The Other Side of Hope Aki Kaurismäki, 2017, Finland (Curzon-Artificial Eye) Another beautifully compassionate, deceptively simple fable about today’s injustices from the Finnish maestro.
Paterson Jim Jarmusch, 2015, USA (Thunderbird) Adam Driver fits the bill perfectly as a bus-driver-poet, whose week-in-the-life allows Jarmusch to ruminate on the role of art in the everyday, and vice-versa.
Le Plaisir Max Ophuls, 1952, France (Arrow) A deeply moving triptych adapted from Maupassant, about love, age, happiness and the transience of everything. Gabin and Dannielle Darrieux shine.
A Quiet Passion Terence Davies, 2016, UK (Thunderbird) Davies’ elegant, ambitious and very affecting account of the life and decline of Emily Dickinson, with a wonderful performance by Cynthia Dixon.
Toni Erdmann (Maren Ade, 2016, Germany (Thunderbird) Not, whatever some might have claimed, a comedy as such, but a spot-on study of the ethics and aesthetics of today’s corporate world, with some hilariously subversive set-pieces.
The Wages of Fear Henri-Georges Clouzot, 1953, France (BFI) One of the great suspense movies, beadily misanthropic as only Clouzot could be, and with memorably fine turns from Charles Vanel and Yves Montand.

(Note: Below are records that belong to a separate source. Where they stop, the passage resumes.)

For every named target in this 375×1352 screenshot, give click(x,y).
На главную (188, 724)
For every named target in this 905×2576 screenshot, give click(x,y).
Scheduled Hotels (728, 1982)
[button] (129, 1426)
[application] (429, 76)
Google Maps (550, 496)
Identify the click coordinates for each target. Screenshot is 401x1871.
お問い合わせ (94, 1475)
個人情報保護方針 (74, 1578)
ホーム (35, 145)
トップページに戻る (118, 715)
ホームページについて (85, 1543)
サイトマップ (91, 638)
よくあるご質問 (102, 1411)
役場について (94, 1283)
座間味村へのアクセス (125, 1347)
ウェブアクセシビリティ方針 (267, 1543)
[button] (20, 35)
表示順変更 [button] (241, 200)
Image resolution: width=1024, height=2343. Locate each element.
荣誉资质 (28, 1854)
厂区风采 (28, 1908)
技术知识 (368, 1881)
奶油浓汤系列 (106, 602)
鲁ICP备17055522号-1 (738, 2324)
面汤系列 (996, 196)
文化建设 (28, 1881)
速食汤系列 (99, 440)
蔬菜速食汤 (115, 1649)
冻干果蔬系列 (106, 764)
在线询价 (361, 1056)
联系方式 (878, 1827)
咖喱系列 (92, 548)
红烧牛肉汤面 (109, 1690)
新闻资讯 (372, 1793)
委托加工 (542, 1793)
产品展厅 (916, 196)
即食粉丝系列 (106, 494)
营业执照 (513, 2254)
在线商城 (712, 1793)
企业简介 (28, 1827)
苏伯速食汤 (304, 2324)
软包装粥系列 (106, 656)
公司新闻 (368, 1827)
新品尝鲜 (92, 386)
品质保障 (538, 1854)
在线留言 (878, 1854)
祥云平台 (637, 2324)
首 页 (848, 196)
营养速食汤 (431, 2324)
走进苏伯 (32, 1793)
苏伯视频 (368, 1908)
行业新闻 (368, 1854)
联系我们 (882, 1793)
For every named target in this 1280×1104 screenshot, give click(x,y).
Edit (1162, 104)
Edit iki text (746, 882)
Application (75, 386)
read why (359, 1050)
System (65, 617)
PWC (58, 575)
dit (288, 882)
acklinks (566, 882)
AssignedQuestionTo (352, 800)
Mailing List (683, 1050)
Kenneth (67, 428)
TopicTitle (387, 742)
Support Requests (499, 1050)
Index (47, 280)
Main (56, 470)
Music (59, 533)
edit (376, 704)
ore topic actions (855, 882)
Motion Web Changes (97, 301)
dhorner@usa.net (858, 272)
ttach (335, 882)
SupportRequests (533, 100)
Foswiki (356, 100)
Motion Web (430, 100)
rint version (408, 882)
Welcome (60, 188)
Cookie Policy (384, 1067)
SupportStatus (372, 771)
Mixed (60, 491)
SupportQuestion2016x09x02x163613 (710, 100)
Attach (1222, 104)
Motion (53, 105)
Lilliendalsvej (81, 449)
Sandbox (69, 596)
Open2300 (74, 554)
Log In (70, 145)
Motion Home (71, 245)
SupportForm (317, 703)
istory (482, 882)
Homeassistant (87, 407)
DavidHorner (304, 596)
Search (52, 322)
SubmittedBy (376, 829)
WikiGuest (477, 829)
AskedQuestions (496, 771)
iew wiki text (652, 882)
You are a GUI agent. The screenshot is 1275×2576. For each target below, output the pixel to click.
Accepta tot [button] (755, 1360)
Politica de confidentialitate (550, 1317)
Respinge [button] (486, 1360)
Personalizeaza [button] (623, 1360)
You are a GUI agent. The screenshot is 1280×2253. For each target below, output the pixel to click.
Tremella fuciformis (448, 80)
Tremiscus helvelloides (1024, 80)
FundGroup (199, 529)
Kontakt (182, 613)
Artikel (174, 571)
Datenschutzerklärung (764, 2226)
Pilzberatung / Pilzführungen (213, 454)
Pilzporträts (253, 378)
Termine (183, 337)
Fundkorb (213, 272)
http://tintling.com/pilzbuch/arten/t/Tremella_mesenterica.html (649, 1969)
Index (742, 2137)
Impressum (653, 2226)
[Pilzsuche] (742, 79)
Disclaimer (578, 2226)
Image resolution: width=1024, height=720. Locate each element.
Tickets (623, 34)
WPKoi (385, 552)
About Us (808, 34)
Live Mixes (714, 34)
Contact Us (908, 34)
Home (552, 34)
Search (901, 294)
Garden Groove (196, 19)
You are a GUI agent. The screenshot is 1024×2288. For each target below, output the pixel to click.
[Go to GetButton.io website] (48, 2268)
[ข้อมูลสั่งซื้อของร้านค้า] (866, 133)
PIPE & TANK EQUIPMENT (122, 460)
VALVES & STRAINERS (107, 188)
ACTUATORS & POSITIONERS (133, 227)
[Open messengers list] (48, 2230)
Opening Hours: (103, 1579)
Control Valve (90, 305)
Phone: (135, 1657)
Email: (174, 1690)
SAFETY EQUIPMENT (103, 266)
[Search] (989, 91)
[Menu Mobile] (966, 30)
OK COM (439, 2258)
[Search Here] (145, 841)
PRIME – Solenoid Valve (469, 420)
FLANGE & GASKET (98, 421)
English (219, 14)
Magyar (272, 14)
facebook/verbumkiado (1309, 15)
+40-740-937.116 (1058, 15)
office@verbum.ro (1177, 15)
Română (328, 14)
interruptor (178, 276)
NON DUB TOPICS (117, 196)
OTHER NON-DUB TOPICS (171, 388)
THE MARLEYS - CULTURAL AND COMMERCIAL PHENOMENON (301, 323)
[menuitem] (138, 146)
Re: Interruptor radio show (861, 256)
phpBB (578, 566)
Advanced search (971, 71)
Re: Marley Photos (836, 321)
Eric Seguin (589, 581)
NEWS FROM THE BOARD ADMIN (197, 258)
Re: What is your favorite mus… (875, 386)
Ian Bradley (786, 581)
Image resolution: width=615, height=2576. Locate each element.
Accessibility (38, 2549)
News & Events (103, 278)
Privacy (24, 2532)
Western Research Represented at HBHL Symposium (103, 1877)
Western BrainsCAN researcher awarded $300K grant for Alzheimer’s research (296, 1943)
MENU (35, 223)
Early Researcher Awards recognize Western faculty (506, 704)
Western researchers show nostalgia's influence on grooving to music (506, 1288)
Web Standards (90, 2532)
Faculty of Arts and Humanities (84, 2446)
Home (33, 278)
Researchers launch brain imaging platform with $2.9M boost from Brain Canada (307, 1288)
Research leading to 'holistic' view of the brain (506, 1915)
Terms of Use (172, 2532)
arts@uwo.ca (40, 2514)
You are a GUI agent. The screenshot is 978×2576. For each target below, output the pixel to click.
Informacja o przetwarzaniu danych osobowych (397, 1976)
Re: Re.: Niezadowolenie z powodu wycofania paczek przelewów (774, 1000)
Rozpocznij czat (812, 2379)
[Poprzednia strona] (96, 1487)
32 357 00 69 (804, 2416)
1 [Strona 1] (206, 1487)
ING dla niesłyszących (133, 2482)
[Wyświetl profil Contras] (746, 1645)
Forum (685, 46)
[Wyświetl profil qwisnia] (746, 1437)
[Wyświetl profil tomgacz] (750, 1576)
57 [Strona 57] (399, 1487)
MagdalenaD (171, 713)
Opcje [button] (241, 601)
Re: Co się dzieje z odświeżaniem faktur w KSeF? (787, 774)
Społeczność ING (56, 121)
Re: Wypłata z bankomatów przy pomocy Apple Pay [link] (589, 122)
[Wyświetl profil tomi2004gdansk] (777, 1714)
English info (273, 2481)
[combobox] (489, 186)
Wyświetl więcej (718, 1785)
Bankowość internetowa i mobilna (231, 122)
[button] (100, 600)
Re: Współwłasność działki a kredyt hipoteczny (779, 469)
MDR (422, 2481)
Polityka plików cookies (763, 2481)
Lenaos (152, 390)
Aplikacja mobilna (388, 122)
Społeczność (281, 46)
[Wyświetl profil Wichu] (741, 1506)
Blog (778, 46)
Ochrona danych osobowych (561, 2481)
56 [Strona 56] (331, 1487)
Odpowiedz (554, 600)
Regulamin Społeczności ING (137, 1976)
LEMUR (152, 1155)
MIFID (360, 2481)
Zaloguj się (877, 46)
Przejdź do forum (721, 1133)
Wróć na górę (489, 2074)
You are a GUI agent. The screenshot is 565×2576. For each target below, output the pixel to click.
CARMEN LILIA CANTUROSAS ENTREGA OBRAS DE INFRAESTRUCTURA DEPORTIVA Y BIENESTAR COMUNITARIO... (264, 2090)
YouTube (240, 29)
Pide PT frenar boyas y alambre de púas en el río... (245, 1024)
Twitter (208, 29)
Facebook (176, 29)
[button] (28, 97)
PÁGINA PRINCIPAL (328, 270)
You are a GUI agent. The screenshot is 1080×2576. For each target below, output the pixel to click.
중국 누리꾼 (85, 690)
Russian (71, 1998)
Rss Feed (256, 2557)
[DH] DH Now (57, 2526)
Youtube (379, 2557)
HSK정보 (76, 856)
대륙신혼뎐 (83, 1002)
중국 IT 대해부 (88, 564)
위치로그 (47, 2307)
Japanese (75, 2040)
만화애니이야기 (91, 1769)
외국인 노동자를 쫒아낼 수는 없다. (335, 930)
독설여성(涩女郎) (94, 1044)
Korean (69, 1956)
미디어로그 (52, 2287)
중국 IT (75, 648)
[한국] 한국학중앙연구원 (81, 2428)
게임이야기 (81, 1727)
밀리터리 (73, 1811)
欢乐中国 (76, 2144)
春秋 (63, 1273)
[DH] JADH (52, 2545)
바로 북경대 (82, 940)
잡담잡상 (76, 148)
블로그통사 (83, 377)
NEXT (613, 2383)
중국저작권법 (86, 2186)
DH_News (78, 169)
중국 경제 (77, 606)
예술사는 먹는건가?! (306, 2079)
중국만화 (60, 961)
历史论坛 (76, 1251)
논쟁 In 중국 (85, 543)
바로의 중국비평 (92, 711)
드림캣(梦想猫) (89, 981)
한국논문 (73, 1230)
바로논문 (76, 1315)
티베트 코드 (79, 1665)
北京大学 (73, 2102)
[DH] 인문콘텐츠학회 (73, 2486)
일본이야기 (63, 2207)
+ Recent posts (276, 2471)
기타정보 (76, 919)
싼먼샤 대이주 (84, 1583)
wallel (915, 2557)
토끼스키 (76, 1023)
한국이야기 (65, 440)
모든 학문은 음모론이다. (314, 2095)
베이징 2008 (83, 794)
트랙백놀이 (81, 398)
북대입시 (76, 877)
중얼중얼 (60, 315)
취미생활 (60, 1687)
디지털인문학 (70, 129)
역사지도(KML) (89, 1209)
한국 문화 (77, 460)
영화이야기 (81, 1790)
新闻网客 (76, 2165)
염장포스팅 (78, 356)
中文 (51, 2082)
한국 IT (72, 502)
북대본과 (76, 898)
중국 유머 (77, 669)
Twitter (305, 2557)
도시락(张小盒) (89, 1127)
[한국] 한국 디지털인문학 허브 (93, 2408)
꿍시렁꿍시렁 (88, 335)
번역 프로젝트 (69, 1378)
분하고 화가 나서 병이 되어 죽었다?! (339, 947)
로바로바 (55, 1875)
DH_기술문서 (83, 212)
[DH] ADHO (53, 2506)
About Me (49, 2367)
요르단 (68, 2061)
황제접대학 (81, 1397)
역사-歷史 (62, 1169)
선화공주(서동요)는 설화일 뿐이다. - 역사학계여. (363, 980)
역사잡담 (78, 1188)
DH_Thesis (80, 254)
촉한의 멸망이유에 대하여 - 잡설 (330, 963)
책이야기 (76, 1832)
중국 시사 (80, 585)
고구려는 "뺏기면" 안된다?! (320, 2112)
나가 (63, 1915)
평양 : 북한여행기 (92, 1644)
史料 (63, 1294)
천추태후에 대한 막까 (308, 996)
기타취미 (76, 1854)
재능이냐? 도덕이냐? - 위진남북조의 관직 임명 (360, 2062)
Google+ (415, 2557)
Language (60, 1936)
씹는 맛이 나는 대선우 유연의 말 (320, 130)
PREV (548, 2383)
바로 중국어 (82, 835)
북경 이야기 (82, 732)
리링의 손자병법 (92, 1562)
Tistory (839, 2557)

And if you are feeling generous, you can splash out on The Eric Rohmer Collection (Arrow), which has all six films in the Comédies et proverbes series, including the magnificent The Green Ray, plus four relatively unfamiliar rarities: The Marquise d’O…, Perceval le gallois, The Four Adventures of Reinette and Mirabelle, and The Tree, the Mayor and the Mediatheque. All of these four titles are quite superb and – this will come as no surprise to anyone who knows my taste in cinema – very warmly recommended indeed; having BluRay versions of the visually resplendent Marquise and Perceval, in particular, is most welcome.